In this time, they have improved their employee engagement scores by 78%, which has led to a 3% vacancy rate, compared to an industry average vacancy rate of 16%.
Another development that has us excited is the signing of the NFL, as we mentioned in our press release.
The significant impact our solutions can have on a customer's success, profitability and long-term competitiveness, is the reason firms such as IDC expect the market for talent management solutions to grow to the billion dollar plus dollar level by 2008.
We had emerged as an early market leader as a result of A, our domain expertise;
B, the broadest and deepest suite of talent management application;
C, a unique end-to-end combination of software, content, services and process outsourcing; and D, proven execution history across many industries and blue-chip customers.
The strategic nature of talent management forces customers to look for safe choice, which makes that growing critical mass, and profitability an important competitive advantage.
Indeed, during the second quarter, our business momentum continues to increase across both, major product suites and new and existing customers.
Looking at our solutions on the talent management side, we won new deals with Autodesk, Engenium (ph), Avnet.
On the performance management side, we added GE, Del Monte, Tyco, Campbell Soup and DHL.
The cross-section of verticals that resulted during the quarter included, industrial manufacturing, CPG, software, technology manufacturing, aerospace, home construction, semiconductors, and distribution.
Quarter after quarter, for over 15 years we have improved our knowledge base of recruiting and retention best practices across companies in many industries.
This is a significant competitive advantage that continues to grow over time.
In addition, the diversity of the verticals that we sell to, speaks to the horizontal nature of the problem we are addressing.

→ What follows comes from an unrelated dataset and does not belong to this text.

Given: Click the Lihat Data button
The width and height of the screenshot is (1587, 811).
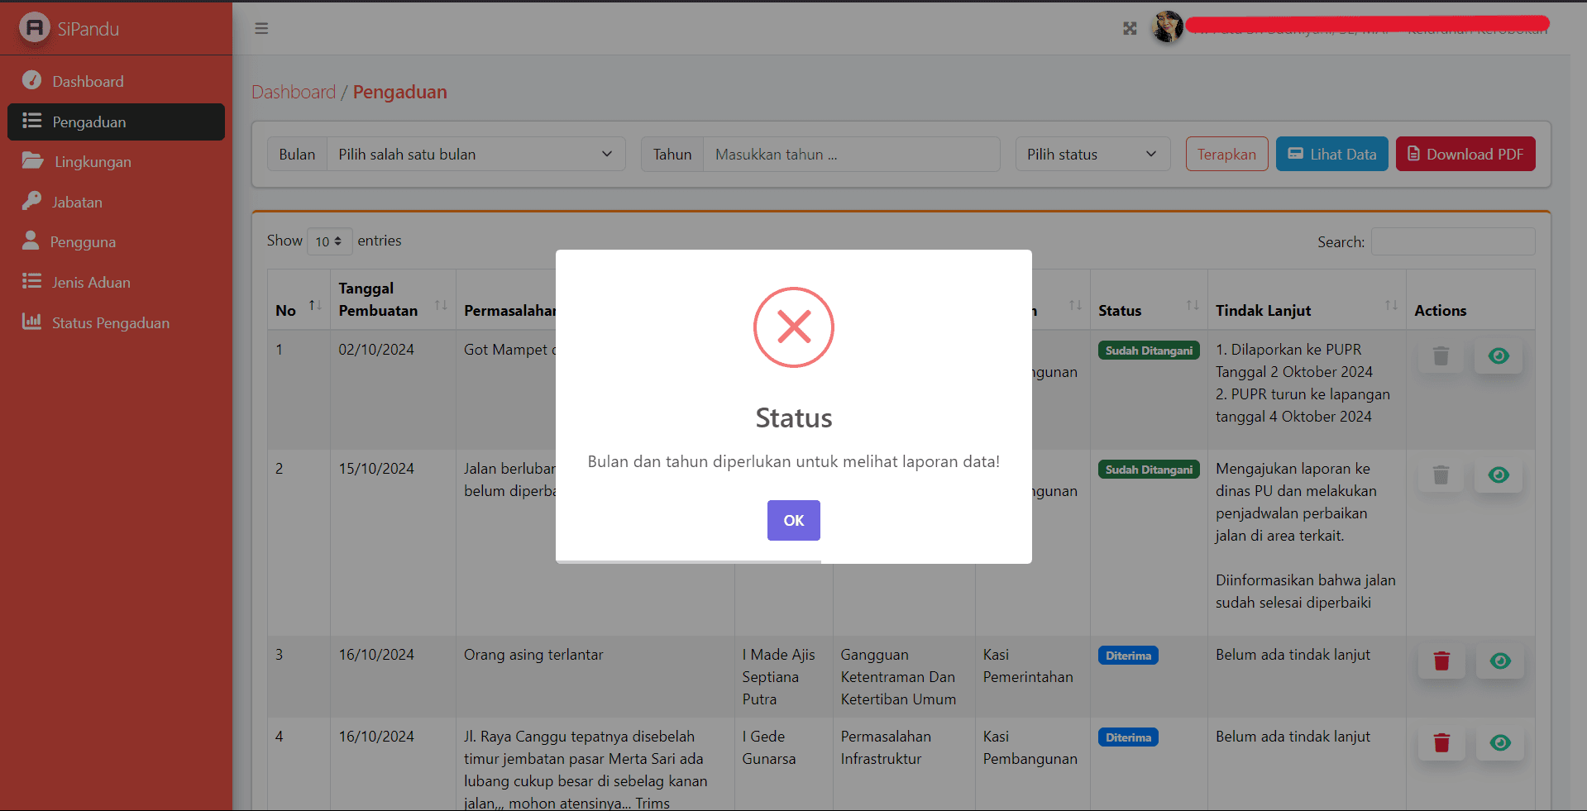Looking at the screenshot, I should [1331, 155].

We are clearly focused on growing our market share with new customer wins, during the early stage of this large market opportunity.

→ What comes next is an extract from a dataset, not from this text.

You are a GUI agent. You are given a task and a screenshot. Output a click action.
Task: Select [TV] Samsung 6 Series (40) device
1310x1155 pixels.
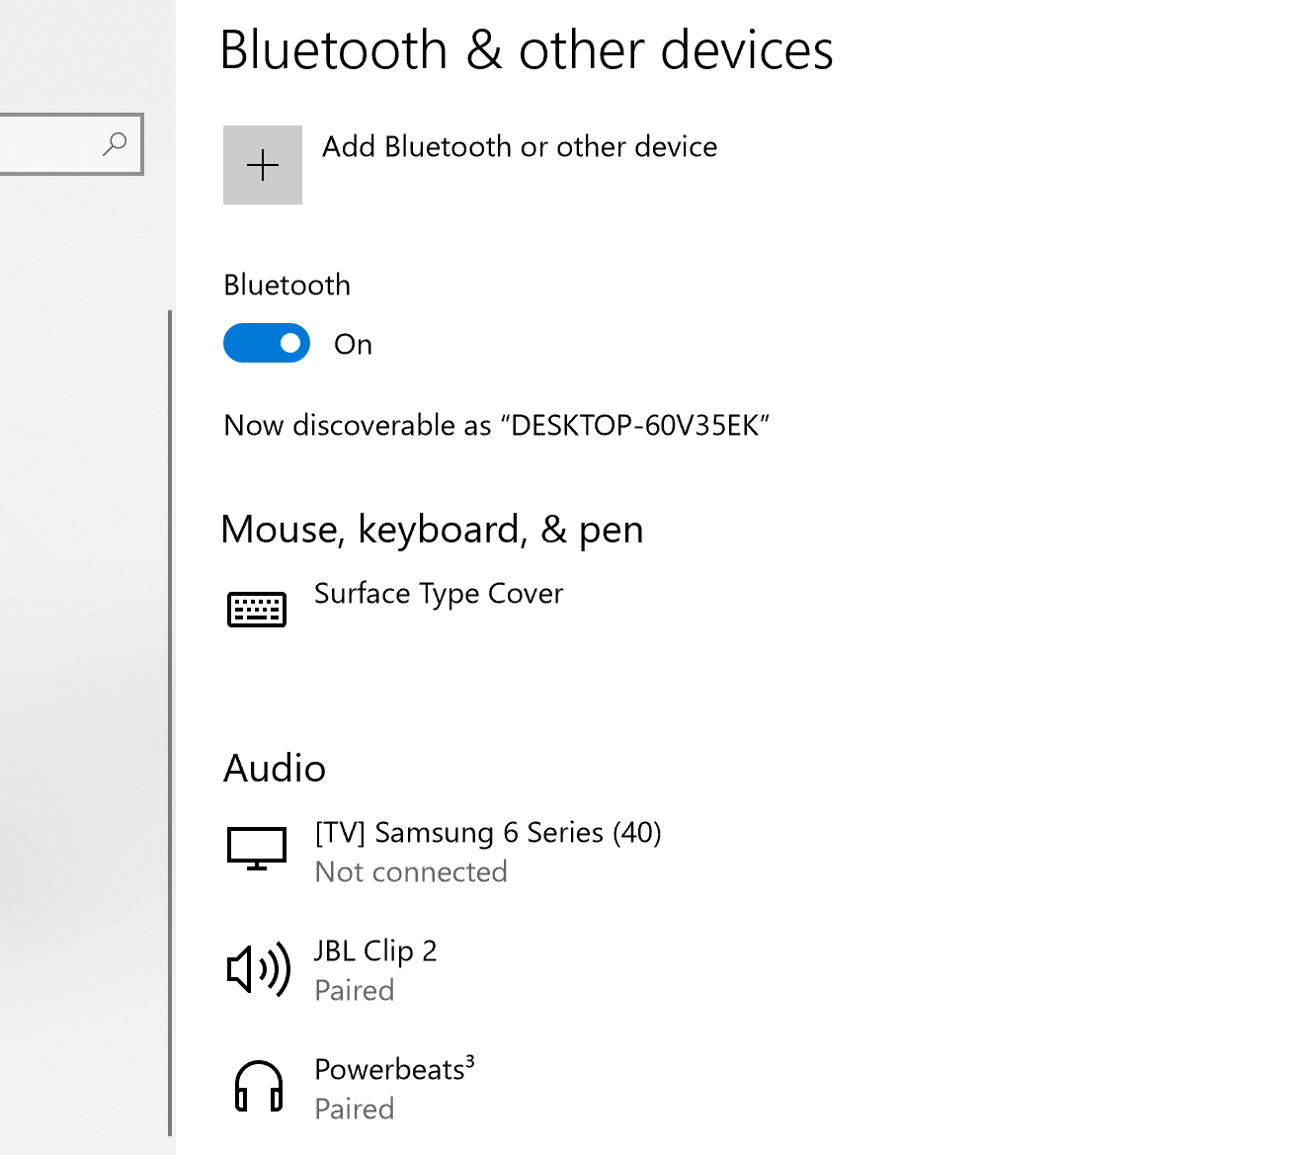488,833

However, our growing presence within our existing customer base is both proof that our solutions are delivering significant business value, and that we have a tremendous long-term follow-on revenue opportunity.

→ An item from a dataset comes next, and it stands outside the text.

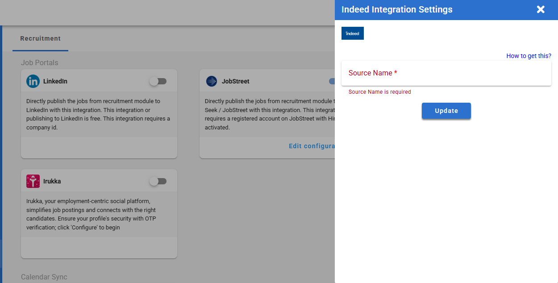Focus the Source Name input field
The height and width of the screenshot is (283, 558).
coord(446,73)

To that point during the second quarter we sold additional solutions to, and increase that quarterly revenue run-rate by over 35% with both the global technology hardware manufacturer, and one of the world's largest software vendors.
Although it was off, a smaller base we also more than doubled our revenue run-rate with a healthcare provider.
In these 3 cases alone, we increased our recurring annual base of revenue by over $1 million.
In all of these cases and in the vast majority of our customer base, there remains a significant opportunity to continue expanding our account presence.
In summary, we are feeling very good about our market opportunity and business momentum.
Our revenue growth was above 40%, and organically, I might add, for the second consecutive quarter and we posted a record operating margin.
The talent management market is one of the most attractive early stage market opportunities in the software industry, and Kenexa is emerging as one of the clear market leaders.
I will now turn it over to Don Volk to review our second quarter results in more detail.
Don Volk - CFO
Thanks Rudy.
I would reiterate your beginning comment that we are very pleased with the company's performance in the second quarter, which was highlighted by rapid growth and record revenue and profitability.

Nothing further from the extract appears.